Tédio já fica afastada e só se manifesta com destaque duas vezes, o que também faz sentido com a movimentação e estado de alerta constante que uma crise de ansiedade causa.

Uma boa maneira de ver a Ansiedade como além da coisa que só atrapalha é lembrar que, controlada, é ela quem impulsiona Riley a tomar decisões e atitudes que a tiram de problemas causados pela Alegria fora de lugar e outras emoções desregradas. Só quando ela vai tomando proporções que não lhe cabem é que começa a dar problemas e aí sim, é uma crise, é algo que não deveria acontecer. 

Um toque da Ansiedade ajuda, um abraço atrapalha.

A meu ver, essa jornada da Riley, apesar de ser bem parecida com a do primeiro filme, é mais bem estruturada, com muitas obviedades sim (a árvore das certezas, a mais gritante) mas com desdobramentos que exploram muito bem essas lições simples e básicas. Dizer que tudo ali se limita a um grande "seja você mesmo, vai ficar tudo bem" diz mais sobre a limitação do público que do longa.

Claro que há falhas também. A própria Inveja poderia ser melhor explorada, se transformando aos poucos em um imenso monstro devorador e assustando as outras emoções (como a inveja começa como admiração, cobiça, competição e vai escalonando pra desejo de posse e destruição do objeto de inveja) e talvez essa tenha sido uma das ideias iniciais, mas depois decidiram focar na ansiedade, e provavelmente foi melhor assim. Não queremos assustar as crianças. 

             

Inveja é fofinha, inveja é fofinha, nunca se torna mais que esse trequinho pequeno que segue a ansiedade de perto, tá bem, crianças?
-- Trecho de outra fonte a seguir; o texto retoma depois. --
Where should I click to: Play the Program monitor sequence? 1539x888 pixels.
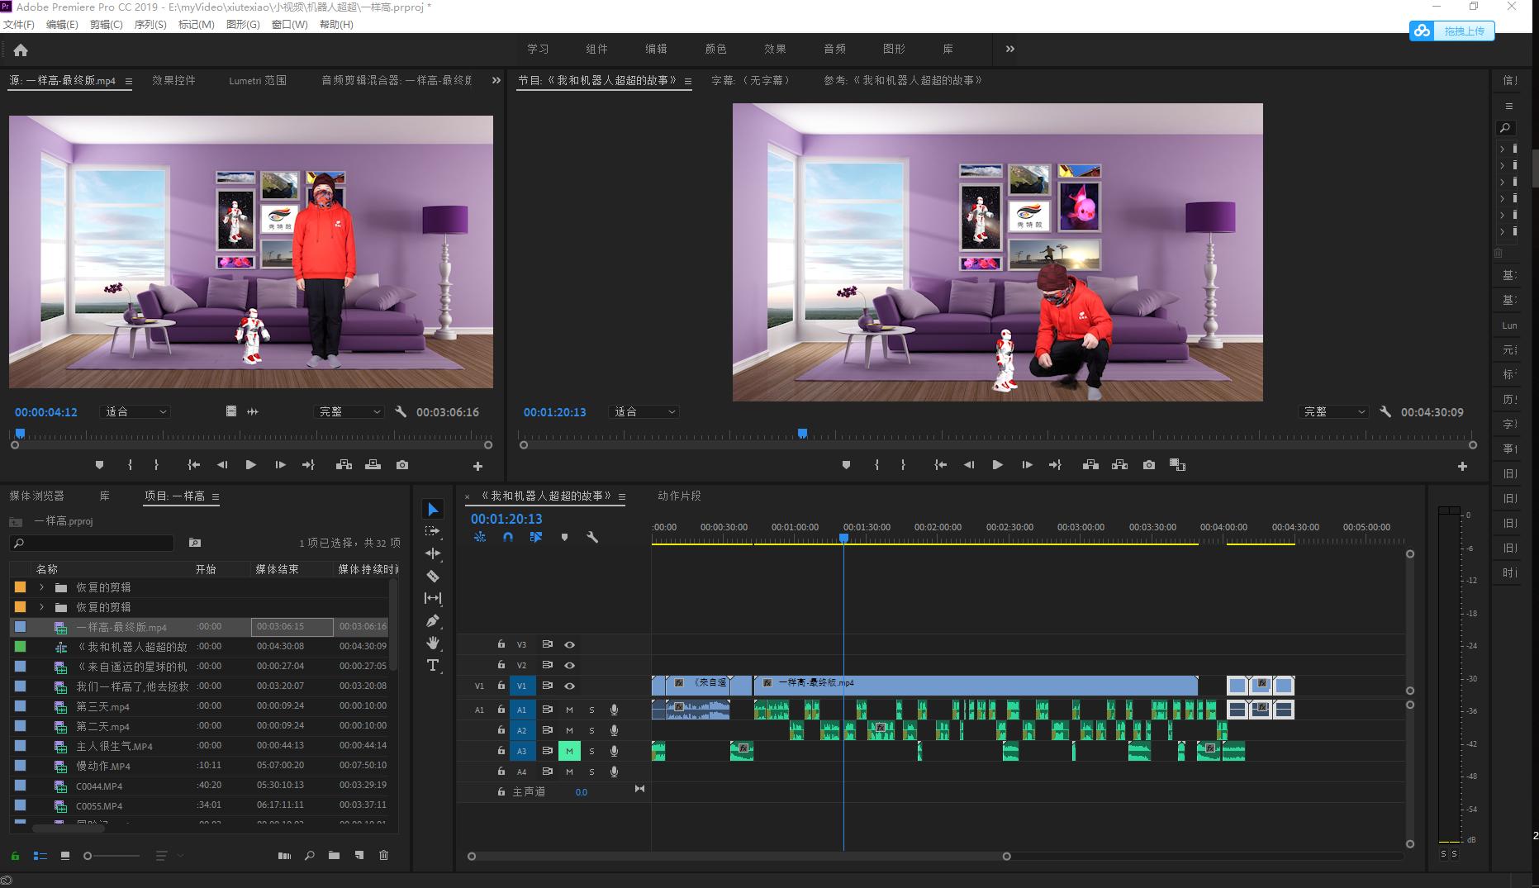point(997,465)
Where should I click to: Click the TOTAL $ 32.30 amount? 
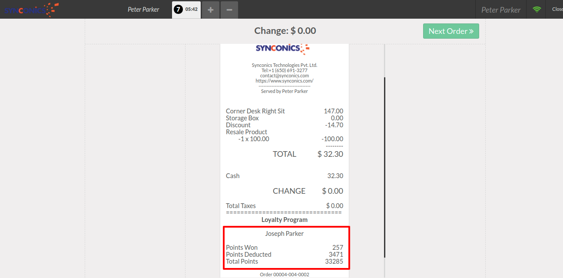[330, 154]
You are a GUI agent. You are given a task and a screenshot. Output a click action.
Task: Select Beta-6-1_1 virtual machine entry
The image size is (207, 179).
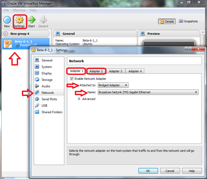pos(26,43)
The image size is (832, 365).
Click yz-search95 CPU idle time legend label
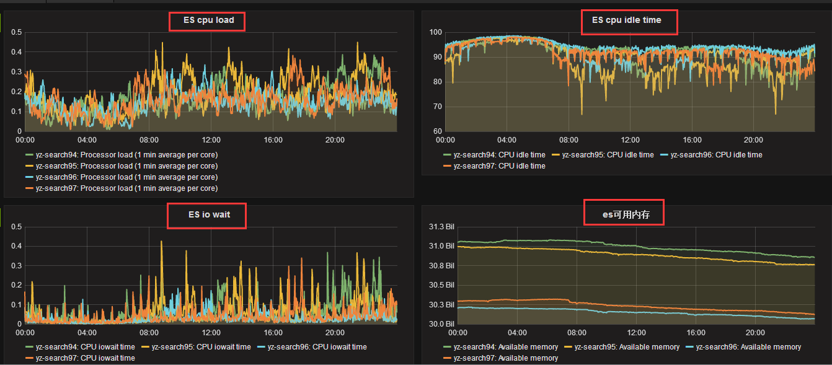(x=608, y=155)
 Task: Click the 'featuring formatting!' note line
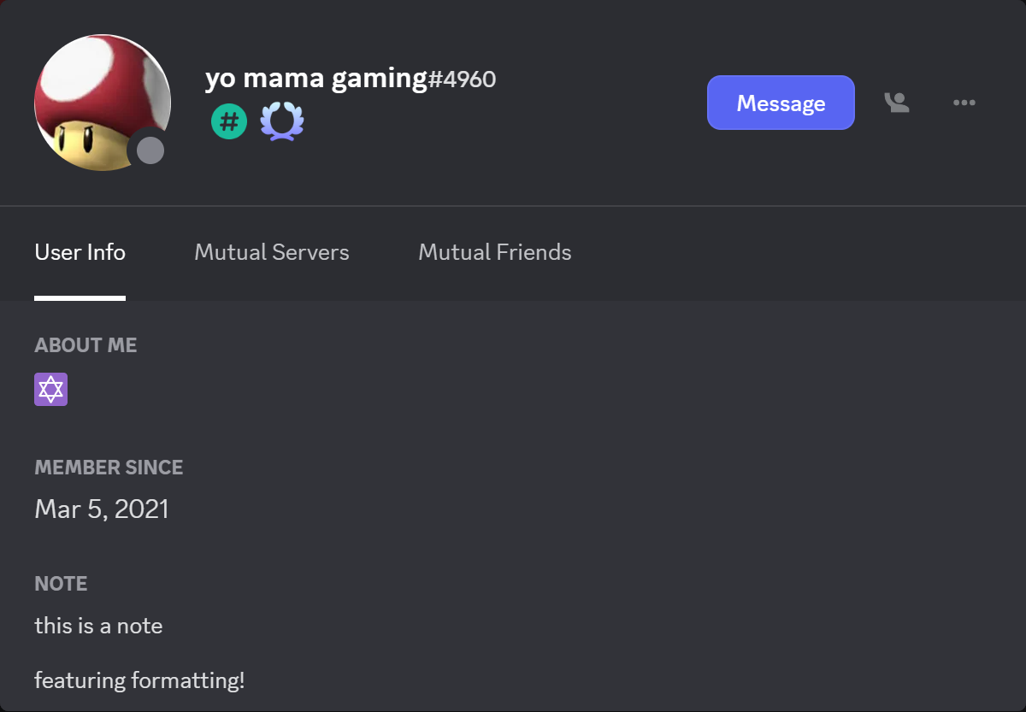140,680
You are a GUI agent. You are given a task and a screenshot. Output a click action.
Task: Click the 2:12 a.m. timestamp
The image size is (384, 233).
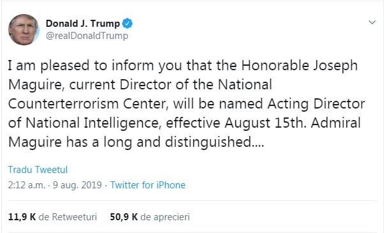pyautogui.click(x=27, y=185)
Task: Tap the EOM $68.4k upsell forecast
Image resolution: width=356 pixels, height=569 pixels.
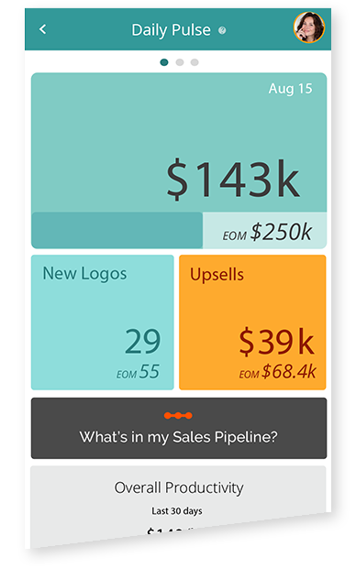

E outra percepção que tive, embora sem nenhuma fonte que me confirme isso, é que a Alegria é parecida com a mãe da Riley e o Raiva com o pai.: Alegria é superprotetora, maternal, se torna controladora se não é chamada à atenção e chega a ter uma visão idealizada totalmente fora da realidade (aquele pico de otimismo ilusório), e Raiva é mais defensivo que agressivo, de temperamento mais protetor que tempestuoso e é engraçado. 


                       Menção honrosa pra essa diva que só aparece por 5 segundos, afinal aos 13 anos não tem como ter grandes arroubos de nostalgia

Vi algumas opiniões apontando falta de originalidade, mas não seria muito razoável esperar uma coisa totalmente inovadora de uma sequência, e no que significa e justifica uma continuação, Divertidamente 2 faz um trabalho muito bom, com personagens novos em funções claras e necessárias (sim, presentes desde a tenra infância, e essa foi uma falha que apontei no primeiro filme, mas curiosamente decidiram ignorar o quão simplista era limitar as emoções da infância a 5, pra agora, convenientemente isso ser apontado) e com lições óbvias e quase saídas de um livro iniciante de auto-ajuda (sim como o primeiro também, e de novo, magicamente só notaram e se incomodaram agora) mas não por isso são menos necessárias e definitivamente não são tratadas de forma banal.

Divertidamente 2 é uma conversa sem grandes aprofundamentos, mas acolhedora e reconfortante, sobre crescimento, auto cobrança, auto percepção mais realista em detrimento de se ver como uma pessoa perfeita, e uma auto confiança saudável. Sobre amizade, vida e um pouco também sobre saúde mental. Tudo isso embalado na forma brilhante e colorida própria da Pixar-Disney.

Acredito que seja difícil não gostar de nada desse segundo filme, principalmente pra quem é fã do primeiro. O nível deste pode não se equiparar a ele para os admiradores mais ferrenhos do original, porém acredito que agrade sim. É sensível, inteligente, bem desenvolvido e com ritmo ágil, é um tanto difícil ver como poderia não funcionar, principalmente como entretenimento.

Raras vezes uma sequência me agrada, menos ainda quando nem do primeiro eu gosto, e que ela se torne uma ótima surpresa, é mais raro ainda. Felizmente foi esse o caso. 

No aguardo de Divertidamente 3 com Riley no ensino médio ou entrando na faculdade.